幻の「出石鉄道SL」、原寸大段ボール模型で復元へ 新たな観光資源となるか (2/4ページ)

出石鉄道の蒸気機関車「6号」(豊岡市商工会青年部出石支部提供)
出石鉄道の蒸気機関車「6号」(豊岡市商工会青年部出石支部提供)【拡大】

  • 段ボールを使った蒸気機関車復元に挑む青年部会員ら=豊岡市出石町
  • 出石鉄道で活躍した蒸気機関車「6号」の4分の1サイズの段ボール模型

 こうして昨年夏頃、ようやく設計図作製にとりかかった。「問題点をあらかじめ抑えておく」ために、実物の4分の1の段ボール模型製作にも挑み、年末までに両方を完成。今年1月半ばから原寸大模型の製作を本格化させた。

 悲運の鉄道

 軽便(けいべん)鉄道(一般の鉄道より規格が簡便な鉄道)の出石鉄道は、大正8(1919)年に会社が設立された。しかし、最初から苦難の連続だった。同支部が資料収集のため話を聞いた郷土史家の中村英夫さん(70)によると、発起人は78人だったが、その後の不況で出資していた投資家らが逃げ出してしまったという。
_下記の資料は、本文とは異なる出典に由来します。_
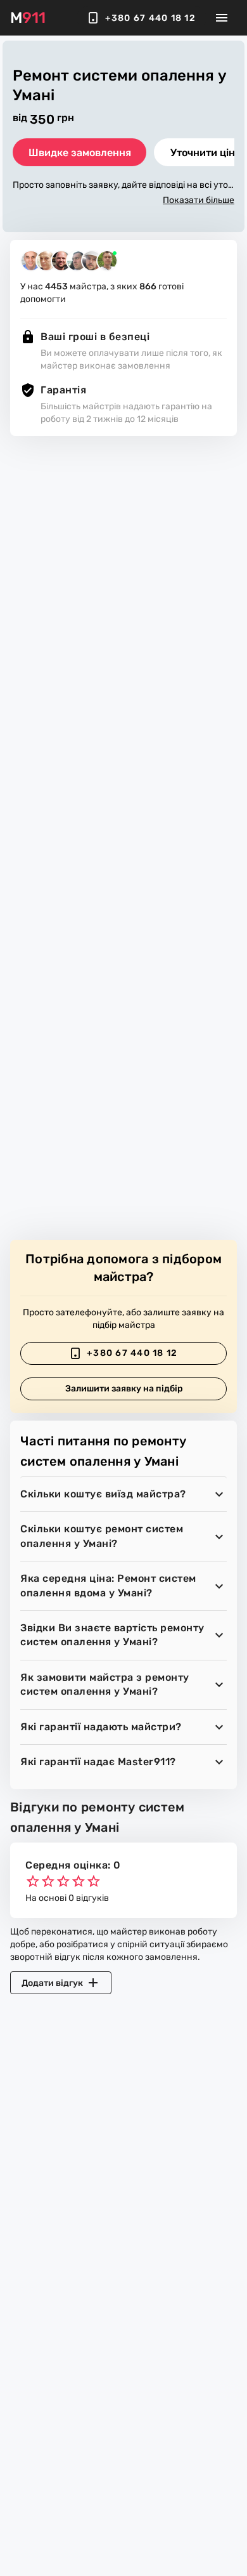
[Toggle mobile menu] (221, 18)
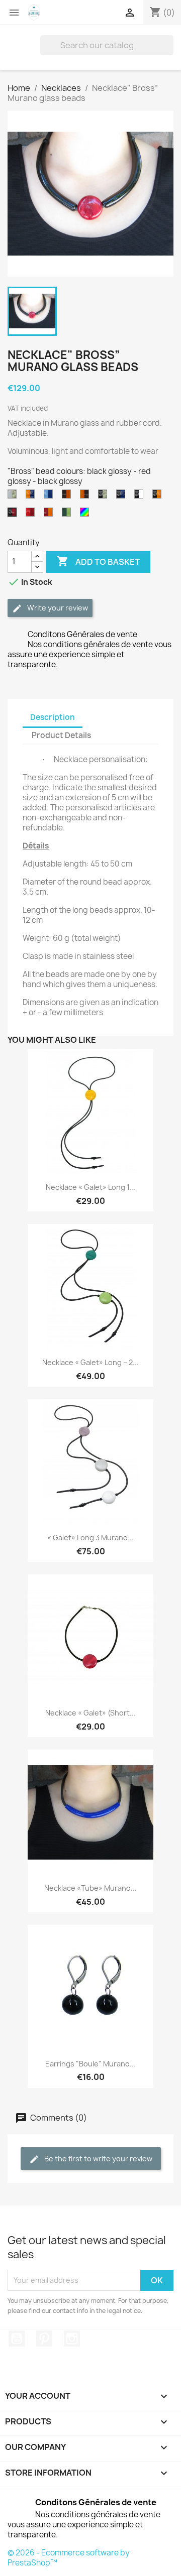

 資金難に陥る中、鉄道敷設を願う出石町民らが「われもわれも」となけなしの金を差し出し、株主になった。その数、2063人。資本金50万円、建設費69万9千円で路線工事に取りかかり、10年後の昭和4(1929)年7月、出石-江原(現豊岡市のJR江原)間11.2キロがようやく全線開通した。

 当時の新聞には「十年間の苦労が報いられ わき返る出石町」という見出しや、「汽車の窓から鶴(コウノトリ)が見られる」などと記した同乗記が載り、町民挙げて開通を祝ったという。

 だが、「短命、悲運の鉄道」(中村さん)だった。全線7駅、片道約30分の区間を1日6~9往復していたが、台風や大水で2回にわたって円山川を渡る鉄橋が流失。全線営業が約3年間できなくなり、赤字が続いた。

 さらに復旧直後の昭和18年12月、国家総動員法に基づく「不要不急線」に指定されたことで、翌19年5月に運行休止となり、戦時下の金属供出で線路が撤去された。